* _Instructions for the task_
A complete and exact copy of the data below is required.

* _Record extracts_
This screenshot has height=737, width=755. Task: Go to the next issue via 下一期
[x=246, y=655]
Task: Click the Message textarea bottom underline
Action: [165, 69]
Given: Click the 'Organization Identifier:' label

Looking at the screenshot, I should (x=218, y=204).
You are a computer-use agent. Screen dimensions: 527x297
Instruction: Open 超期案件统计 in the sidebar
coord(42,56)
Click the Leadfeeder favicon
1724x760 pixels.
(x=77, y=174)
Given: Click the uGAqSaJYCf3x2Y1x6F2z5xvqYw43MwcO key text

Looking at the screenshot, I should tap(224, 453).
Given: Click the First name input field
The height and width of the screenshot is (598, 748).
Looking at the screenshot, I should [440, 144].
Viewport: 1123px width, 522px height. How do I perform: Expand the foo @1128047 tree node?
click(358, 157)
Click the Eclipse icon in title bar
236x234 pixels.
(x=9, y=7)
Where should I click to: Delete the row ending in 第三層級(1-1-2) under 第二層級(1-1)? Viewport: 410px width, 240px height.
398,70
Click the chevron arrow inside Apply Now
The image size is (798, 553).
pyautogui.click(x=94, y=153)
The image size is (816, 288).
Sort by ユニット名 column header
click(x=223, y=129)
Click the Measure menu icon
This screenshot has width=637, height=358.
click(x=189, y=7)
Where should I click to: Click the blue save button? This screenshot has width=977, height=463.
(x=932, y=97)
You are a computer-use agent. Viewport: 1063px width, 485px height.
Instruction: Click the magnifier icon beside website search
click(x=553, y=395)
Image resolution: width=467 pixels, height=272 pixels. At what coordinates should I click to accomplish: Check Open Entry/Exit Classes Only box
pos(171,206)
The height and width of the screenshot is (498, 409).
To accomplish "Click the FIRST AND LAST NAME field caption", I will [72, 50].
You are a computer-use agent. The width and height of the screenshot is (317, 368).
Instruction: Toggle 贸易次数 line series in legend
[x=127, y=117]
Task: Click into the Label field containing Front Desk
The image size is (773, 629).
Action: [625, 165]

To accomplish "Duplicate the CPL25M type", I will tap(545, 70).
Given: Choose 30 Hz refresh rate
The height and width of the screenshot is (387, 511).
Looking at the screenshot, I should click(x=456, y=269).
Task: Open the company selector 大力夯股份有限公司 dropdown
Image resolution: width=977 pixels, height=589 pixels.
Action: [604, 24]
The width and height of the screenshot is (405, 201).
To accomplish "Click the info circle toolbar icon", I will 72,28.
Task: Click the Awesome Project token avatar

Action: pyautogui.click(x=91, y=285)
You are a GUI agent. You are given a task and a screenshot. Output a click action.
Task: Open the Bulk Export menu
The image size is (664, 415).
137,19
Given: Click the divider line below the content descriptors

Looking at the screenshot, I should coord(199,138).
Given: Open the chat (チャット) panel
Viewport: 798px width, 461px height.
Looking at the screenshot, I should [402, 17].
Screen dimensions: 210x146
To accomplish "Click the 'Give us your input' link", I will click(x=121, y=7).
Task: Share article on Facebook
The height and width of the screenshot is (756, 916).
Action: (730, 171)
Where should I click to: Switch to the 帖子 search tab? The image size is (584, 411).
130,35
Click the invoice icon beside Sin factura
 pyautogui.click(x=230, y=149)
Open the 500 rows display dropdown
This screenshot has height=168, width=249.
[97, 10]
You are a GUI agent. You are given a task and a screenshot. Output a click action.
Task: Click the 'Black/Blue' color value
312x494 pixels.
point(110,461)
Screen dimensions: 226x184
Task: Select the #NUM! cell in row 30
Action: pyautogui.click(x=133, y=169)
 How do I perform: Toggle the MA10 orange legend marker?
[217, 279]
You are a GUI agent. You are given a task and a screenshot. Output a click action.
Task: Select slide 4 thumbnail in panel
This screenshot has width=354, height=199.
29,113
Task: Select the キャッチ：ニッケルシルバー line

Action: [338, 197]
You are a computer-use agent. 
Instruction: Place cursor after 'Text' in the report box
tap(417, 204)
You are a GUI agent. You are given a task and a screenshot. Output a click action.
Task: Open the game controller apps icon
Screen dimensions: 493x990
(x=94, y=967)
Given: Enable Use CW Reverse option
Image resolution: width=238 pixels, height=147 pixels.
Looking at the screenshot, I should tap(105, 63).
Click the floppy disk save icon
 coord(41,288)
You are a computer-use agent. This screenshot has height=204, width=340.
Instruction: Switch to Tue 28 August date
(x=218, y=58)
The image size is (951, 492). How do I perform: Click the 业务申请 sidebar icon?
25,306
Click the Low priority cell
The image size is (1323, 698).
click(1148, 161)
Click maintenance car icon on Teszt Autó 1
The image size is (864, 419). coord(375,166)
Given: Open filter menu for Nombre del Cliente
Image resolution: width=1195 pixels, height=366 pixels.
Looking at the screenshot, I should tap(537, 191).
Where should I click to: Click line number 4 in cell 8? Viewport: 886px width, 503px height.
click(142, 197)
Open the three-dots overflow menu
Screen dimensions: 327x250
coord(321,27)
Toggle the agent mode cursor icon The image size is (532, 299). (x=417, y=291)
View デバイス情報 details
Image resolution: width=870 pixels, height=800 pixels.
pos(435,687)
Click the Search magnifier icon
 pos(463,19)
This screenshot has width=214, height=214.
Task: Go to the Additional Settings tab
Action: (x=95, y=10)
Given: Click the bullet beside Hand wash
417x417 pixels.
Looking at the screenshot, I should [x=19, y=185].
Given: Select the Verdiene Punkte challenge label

* _Exercise answer_
This screenshot has height=737, width=755. Task: Go to the next issue via 下一期
[x=246, y=655]
Task: Click the Message textarea bottom underline
Action: [165, 69]
Given: Click the 'Organization Identifier:' label

Looking at the screenshot, I should (x=218, y=204).
You are a computer-use agent. Screen dimensions: 527x297
Instruction: Open 超期案件统计 in the sidebar
coord(42,56)
Click the Leadfeeder favicon
1724x760 pixels.
(x=77, y=174)
Given: Click the uGAqSaJYCf3x2Y1x6F2z5xvqYw43MwcO key text

Looking at the screenshot, I should tap(224, 453).
Given: Click the First name input field
The height and width of the screenshot is (598, 748).
Looking at the screenshot, I should [440, 144].
Viewport: 1123px width, 522px height. How do I perform: Expand the foo @1128047 tree node?
click(358, 157)
Click the Eclipse icon in title bar
236x234 pixels.
(x=9, y=7)
Where should I click to: Delete the row ending in 第三層級(1-1-2) under 第二層級(1-1)? Viewport: 410px width, 240px height.
398,70
Click the chevron arrow inside Apply Now
The image size is (798, 553).
pyautogui.click(x=94, y=153)
The image size is (816, 288).
Sort by ユニット名 column header
click(x=223, y=129)
Click the Measure menu icon
This screenshot has width=637, height=358.
click(x=189, y=7)
Where should I click to: Click the blue save button? This screenshot has width=977, height=463.
(x=932, y=97)
You are a computer-use agent. Viewport: 1063px width, 485px height.
Instruction: Click the magnifier icon beside website search
click(x=553, y=395)
Image resolution: width=467 pixels, height=272 pixels. At what coordinates should I click to accomplish: Check Open Entry/Exit Classes Only box
pos(171,206)
The height and width of the screenshot is (498, 409).
To accomplish "Click the FIRST AND LAST NAME field caption", I will [72, 50].
You are a computer-use agent. The width and height of the screenshot is (317, 368).
Instruction: Toggle 贸易次数 line series in legend
[x=127, y=117]
Task: Click into the Label field containing Front Desk
The image size is (773, 629).
Action: [625, 165]

To accomplish "Duplicate the CPL25M type", I will tap(545, 70).
Given: Choose 30 Hz refresh rate
The height and width of the screenshot is (387, 511).
Looking at the screenshot, I should click(x=456, y=269).
Task: Open the company selector 大力夯股份有限公司 dropdown
Image resolution: width=977 pixels, height=589 pixels.
Action: [604, 24]
The width and height of the screenshot is (405, 201).
To accomplish "Click the info circle toolbar icon", I will 72,28.
Task: Click the Awesome Project token avatar

Action: pyautogui.click(x=91, y=285)
You are a GUI agent. You are given a task and a screenshot. Output a click action.
Task: Open the Bulk Export menu
The image size is (664, 415).
137,19
Given: Click the divider line below the content descriptors

Looking at the screenshot, I should coord(199,138).
Given: Open the chat (チャット) panel
Viewport: 798px width, 461px height.
Looking at the screenshot, I should [402, 17].
Screen dimensions: 210x146
To accomplish "Click the 'Give us your input' link", I will click(x=121, y=7).
Task: Share article on Facebook
The height and width of the screenshot is (756, 916).
Action: (730, 171)
Where should I click to: Switch to the 帖子 search tab? The image size is (584, 411).
130,35
Click the invoice icon beside Sin factura
 pyautogui.click(x=230, y=149)
Open the 500 rows display dropdown
This screenshot has height=168, width=249.
[97, 10]
You are a GUI agent. You are given a task and a screenshot. Output a click action.
Task: Click the 'Black/Blue' color value
312x494 pixels.
point(110,461)
Screen dimensions: 226x184
Task: Select the #NUM! cell in row 30
Action: pyautogui.click(x=133, y=169)
 How do I perform: Toggle the MA10 orange legend marker?
[217, 279]
You are a GUI agent. You are given a task and a screenshot. Output a click action.
Task: Select slide 4 thumbnail in panel
This screenshot has width=354, height=199.
29,113
Task: Select the キャッチ：ニッケルシルバー line

Action: [338, 197]
You are a computer-use agent. 
Instruction: Place cursor after 'Text' in the report box
tap(417, 204)
You are a GUI agent. You are given a task and a screenshot. Output a click action.
Task: Open the game controller apps icon
Screen dimensions: 493x990
(x=94, y=967)
Given: Enable Use CW Reverse option
Image resolution: width=238 pixels, height=147 pixels.
Looking at the screenshot, I should tap(105, 63).
Click the floppy disk save icon
 coord(41,288)
You are a computer-use agent. This screenshot has height=204, width=340.
Instruction: Switch to Tue 28 August date
(x=218, y=58)
The image size is (951, 492). How do I perform: Click the 业务申请 sidebar icon?
25,306
Click the Low priority cell
The image size is (1323, 698).
click(1148, 161)
Click maintenance car icon on Teszt Autó 1
The image size is (864, 419). coord(375,166)
Given: Open filter menu for Nombre del Cliente
Image resolution: width=1195 pixels, height=366 pixels.
Looking at the screenshot, I should tap(537, 191).
Where should I click to: Click line number 4 in cell 8? Viewport: 886px width, 503px height.
click(142, 197)
Open the three-dots overflow menu
Screen dimensions: 327x250
coord(321,27)
Toggle the agent mode cursor icon The image size is (532, 299). (x=417, y=291)
View デバイス情報 details
Image resolution: width=870 pixels, height=800 pixels.
pos(435,687)
Click the Search magnifier icon
 pos(463,19)
This screenshot has width=214, height=214.
Task: Go to the Additional Settings tab
Action: (x=95, y=10)
Given: Click the bullet beside Hand wash
417x417 pixels.
Looking at the screenshot, I should [x=19, y=185].
Given: Select the Verdiene Punkte challenge label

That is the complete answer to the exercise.